_INFORMATION PROVIDED:_
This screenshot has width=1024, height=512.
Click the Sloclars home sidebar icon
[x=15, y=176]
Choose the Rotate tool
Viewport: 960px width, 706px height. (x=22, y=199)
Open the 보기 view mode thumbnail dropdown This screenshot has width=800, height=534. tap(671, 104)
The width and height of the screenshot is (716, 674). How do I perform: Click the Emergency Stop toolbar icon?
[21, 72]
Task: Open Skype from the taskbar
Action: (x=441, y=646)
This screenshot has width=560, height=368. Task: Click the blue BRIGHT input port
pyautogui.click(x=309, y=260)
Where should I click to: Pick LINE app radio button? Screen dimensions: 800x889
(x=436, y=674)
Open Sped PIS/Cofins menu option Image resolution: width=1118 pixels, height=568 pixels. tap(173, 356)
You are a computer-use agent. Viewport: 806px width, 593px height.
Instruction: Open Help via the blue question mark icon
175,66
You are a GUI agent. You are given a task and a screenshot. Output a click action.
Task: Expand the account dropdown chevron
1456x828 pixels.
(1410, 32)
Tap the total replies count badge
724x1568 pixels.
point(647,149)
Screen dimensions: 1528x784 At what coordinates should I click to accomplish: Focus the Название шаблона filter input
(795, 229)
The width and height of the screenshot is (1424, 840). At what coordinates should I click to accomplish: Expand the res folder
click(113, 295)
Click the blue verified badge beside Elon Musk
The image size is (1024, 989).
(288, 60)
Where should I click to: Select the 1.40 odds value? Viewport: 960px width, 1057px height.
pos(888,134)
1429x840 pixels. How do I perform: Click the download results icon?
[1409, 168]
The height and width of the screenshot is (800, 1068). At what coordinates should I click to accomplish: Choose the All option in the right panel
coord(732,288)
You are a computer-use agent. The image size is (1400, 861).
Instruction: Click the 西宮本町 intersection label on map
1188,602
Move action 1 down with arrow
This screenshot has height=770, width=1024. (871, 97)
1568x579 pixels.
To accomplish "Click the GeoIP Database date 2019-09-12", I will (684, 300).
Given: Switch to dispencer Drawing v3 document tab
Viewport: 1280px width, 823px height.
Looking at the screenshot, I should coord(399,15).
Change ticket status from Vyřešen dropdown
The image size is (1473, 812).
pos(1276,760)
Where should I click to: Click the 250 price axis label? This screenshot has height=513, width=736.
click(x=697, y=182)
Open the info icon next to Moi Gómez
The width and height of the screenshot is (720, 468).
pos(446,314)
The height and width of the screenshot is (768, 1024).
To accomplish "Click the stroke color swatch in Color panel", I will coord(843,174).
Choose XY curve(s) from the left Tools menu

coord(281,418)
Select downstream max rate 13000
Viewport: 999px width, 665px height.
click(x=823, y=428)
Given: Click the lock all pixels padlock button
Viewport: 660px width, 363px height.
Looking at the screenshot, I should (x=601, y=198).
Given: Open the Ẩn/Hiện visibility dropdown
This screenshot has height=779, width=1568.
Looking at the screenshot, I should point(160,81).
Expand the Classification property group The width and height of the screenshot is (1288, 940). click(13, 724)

_DESCRIPTION OF THE TASK:_
Retype all of the records above line for line, with no changes.

_SOLUTION TO THIS PROBLEM:_
This screenshot has width=1024, height=512.
Click the Sloclars home sidebar icon
[x=15, y=176]
Choose the Rotate tool
Viewport: 960px width, 706px height. (x=22, y=199)
Open the 보기 view mode thumbnail dropdown This screenshot has width=800, height=534. tap(671, 104)
The width and height of the screenshot is (716, 674). How do I perform: Click the Emergency Stop toolbar icon?
[21, 72]
Task: Open Skype from the taskbar
Action: (x=441, y=646)
This screenshot has width=560, height=368. Task: Click the blue BRIGHT input port
pyautogui.click(x=309, y=260)
Where should I click to: Pick LINE app radio button? Screen dimensions: 800x889
(x=436, y=674)
Open Sped PIS/Cofins menu option Image resolution: width=1118 pixels, height=568 pixels. tap(173, 356)
You are a computer-use agent. Viewport: 806px width, 593px height.
Instruction: Open Help via the blue question mark icon
175,66
You are a GUI agent. You are given a task and a screenshot. Output a click action.
Task: Expand the account dropdown chevron
1456x828 pixels.
(1410, 32)
Tap the total replies count badge
724x1568 pixels.
point(647,149)
Screen dimensions: 1528x784 At what coordinates should I click to accomplish: Focus the Название шаблона filter input
(795, 229)
The width and height of the screenshot is (1424, 840). At what coordinates should I click to accomplish: Expand the res folder
click(113, 295)
Click the blue verified badge beside Elon Musk
The image size is (1024, 989).
(288, 60)
Where should I click to: Select the 1.40 odds value? Viewport: 960px width, 1057px height.
pos(888,134)
1429x840 pixels. How do I perform: Click the download results icon?
[1409, 168]
The height and width of the screenshot is (800, 1068). At what coordinates should I click to accomplish: Choose the All option in the right panel
coord(732,288)
You are a computer-use agent. The image size is (1400, 861).
Instruction: Click the 西宮本町 intersection label on map
1188,602
Move action 1 down with arrow
This screenshot has height=770, width=1024. (871, 97)
1568x579 pixels.
To accomplish "Click the GeoIP Database date 2019-09-12", I will (684, 300).
Given: Switch to dispencer Drawing v3 document tab
Viewport: 1280px width, 823px height.
Looking at the screenshot, I should coord(399,15).
Change ticket status from Vyřešen dropdown
The image size is (1473, 812).
pos(1276,760)
Where should I click to: Click the 250 price axis label? This screenshot has height=513, width=736.
click(x=697, y=182)
Open the info icon next to Moi Gómez
The width and height of the screenshot is (720, 468).
pos(446,314)
The height and width of the screenshot is (768, 1024).
To accomplish "Click the stroke color swatch in Color panel", I will coord(843,174).
Choose XY curve(s) from the left Tools menu

coord(281,418)
Select downstream max rate 13000
Viewport: 999px width, 665px height.
click(x=823, y=428)
Given: Click the lock all pixels padlock button
Viewport: 660px width, 363px height.
Looking at the screenshot, I should (x=601, y=198).
Given: Open the Ẩn/Hiện visibility dropdown
This screenshot has height=779, width=1568.
Looking at the screenshot, I should point(160,81).
Expand the Classification property group The width and height of the screenshot is (1288, 940). click(13, 724)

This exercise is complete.